However, Equation (5.4) lets us go further, to ask a question that is much harder to describe intuitively: which events will land on the horizontal axis in the primed frame? These are the points where \(t'=0\), and we can find them by setting the time component of Equation (5.4) equal to zero. In that case, \(ct=\beta_R x\), and that is the equation of a straight line through the origin with a slope of \(\beta_R\). The primed horizontal axis will be an upward tilting line that shift to a steeper slope as you increase \(\beta_R\), up to 1, since that is as fast as you can go.

The results of these two equations are depicted graphically in Fig. 5.4. You can shift the slider below the figure to change \(\beta_R\). The yellow arrows that represent which events will be on the axes in the primed frame will tilt as you change the relative speed. Again, the actual unprimed axes remain unchanged – the tilted axes are telling you which events will end up on the perpendicular axes in the primed frame, if you were to redraw them.

Fig. 5.4 A spacetime diagram where the events that lie on the axes are indicated with yellow arrows. A slider below the diagram allows you to change the relative speed of a primed reference frame, and the arrows will tilt to indicate which events will end up on the axes of the primed frame, were you to redraw the diagram in the new frame. Note that the sets of events tilt together as you increase the relative velocity to the right. The original axes remain where they were, indicated by white arrows.

5.5. Simultaneity is Relative

The behavior of the vertical axis is easy to understand just by imagining someone walking. The faster you walk, the further apart in space the events that you pass by will be, and therefore your worldline (which is by definition the vertical axis in the primed frame) will tilt further and further.

Consider the event represented by the blue dot in Fig. 5.4: as the diagram is first drawn, with the observer at rest in the unprimed frame, the event is to the right of the vertical axis. As you move the slider to the right and the axis tilts, you can choose a speed such that the yellow arrow lies on the blue dot. This represents walking just fast enough that you get from the origin to the location of the blue dot just as it happens. If you walk faster, you will pass the blue dot before it happens, and the event will happen to the left of the axis in the primed frame.

It is therefore possible, by altering the relative speed, to choose a reference frame in which the blue dot event is either left, right, or at the same location as the origin. This amounts to simply choosing a speed so that you fall short, overtake, or precisely reach the event as it happens. Since you can get to the blue dot from the origin by moving at a speed less than \(c\), the blue dot lies inside the light cone of the origin, and the interval between the origin and the blue dot is timelike. This leads to the conclusion that through a careful choice of reference frame, a later event can be right, left, or at the same position in space as an earlier one, if the two are timelike separated.

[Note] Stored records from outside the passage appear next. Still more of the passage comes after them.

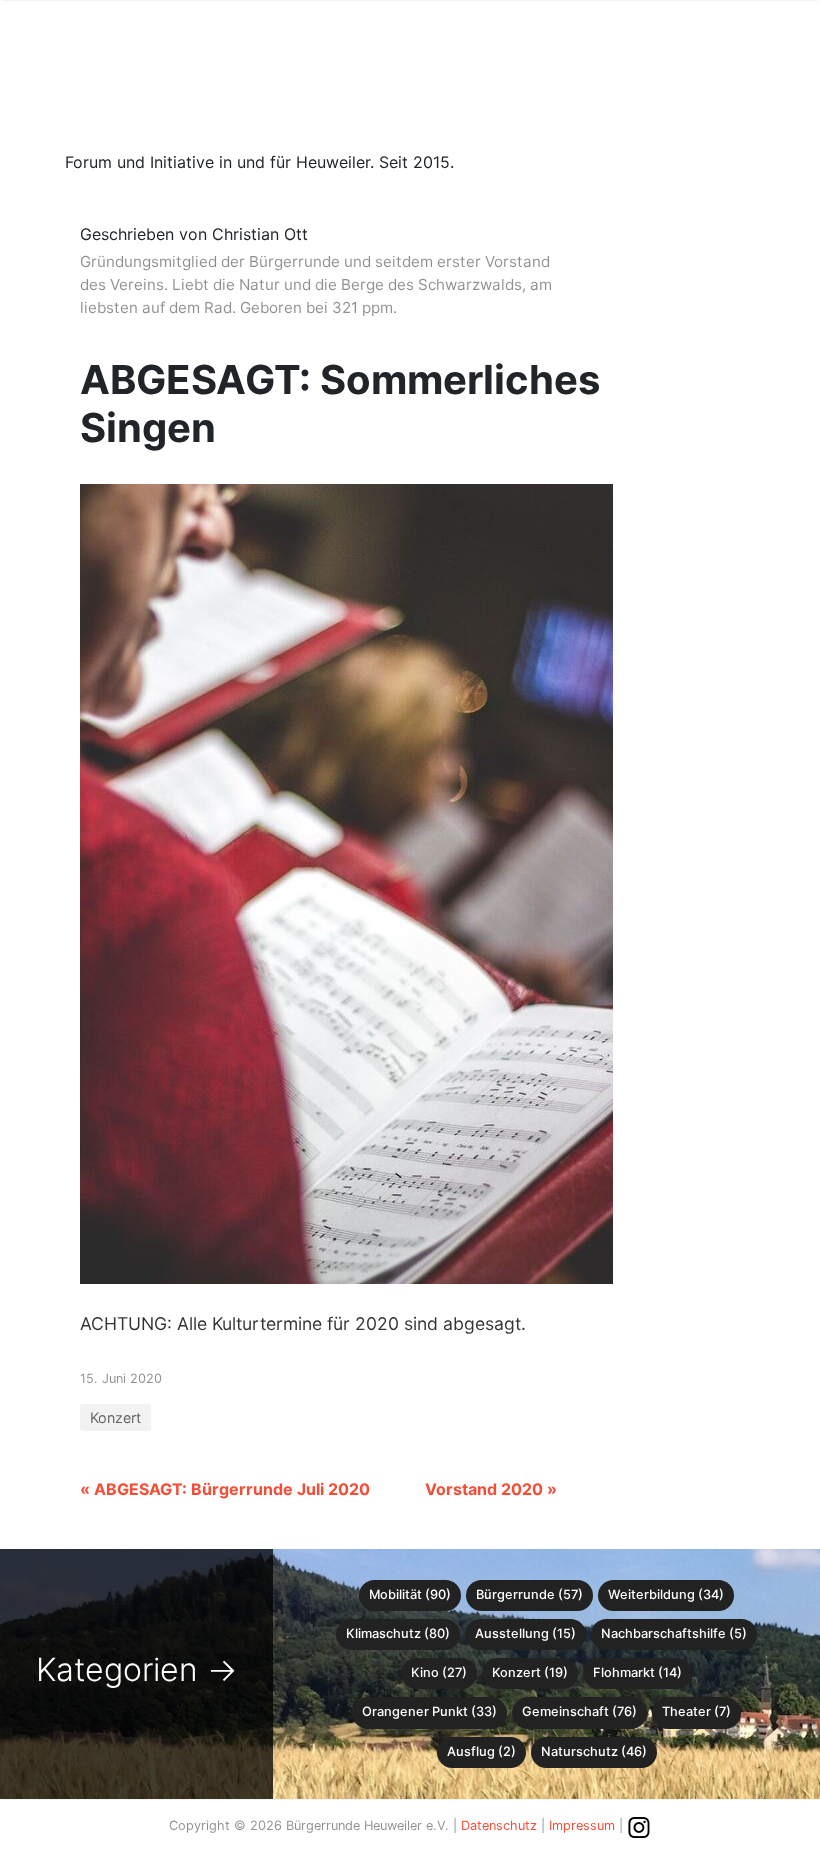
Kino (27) (439, 1672)
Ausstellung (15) (525, 1633)
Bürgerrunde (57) (529, 1594)
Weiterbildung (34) (666, 1594)
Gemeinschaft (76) (579, 1711)
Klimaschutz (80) (398, 1633)
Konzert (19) (530, 1672)
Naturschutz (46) (594, 1751)
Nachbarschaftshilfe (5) (674, 1633)
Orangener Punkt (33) (429, 1711)
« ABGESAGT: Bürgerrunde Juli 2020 (225, 1489)
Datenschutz (499, 1825)
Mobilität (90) (410, 1594)
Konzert (115, 1417)
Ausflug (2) (481, 1751)
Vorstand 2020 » (491, 1489)
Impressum (582, 1825)
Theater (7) (696, 1711)
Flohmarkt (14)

This hopefully seems rather intuitive. You have overtaken or reached events many times in your life, so hopefully it is not hard to imagine the implications of shifting the vertical axis as shown in Fig. 5.4. However, it is much harder to imagine how the red dot interacts with the horizontal axis. The mathematical description is almost identical to the case of the blue dot, only rotated \(90^\circ\). I will repeat what I said above, in only slightly different words: through a careful choice of reference frame, an event to the right can be before, after, or at the same time as an event to the left, if the two are spacelike separated.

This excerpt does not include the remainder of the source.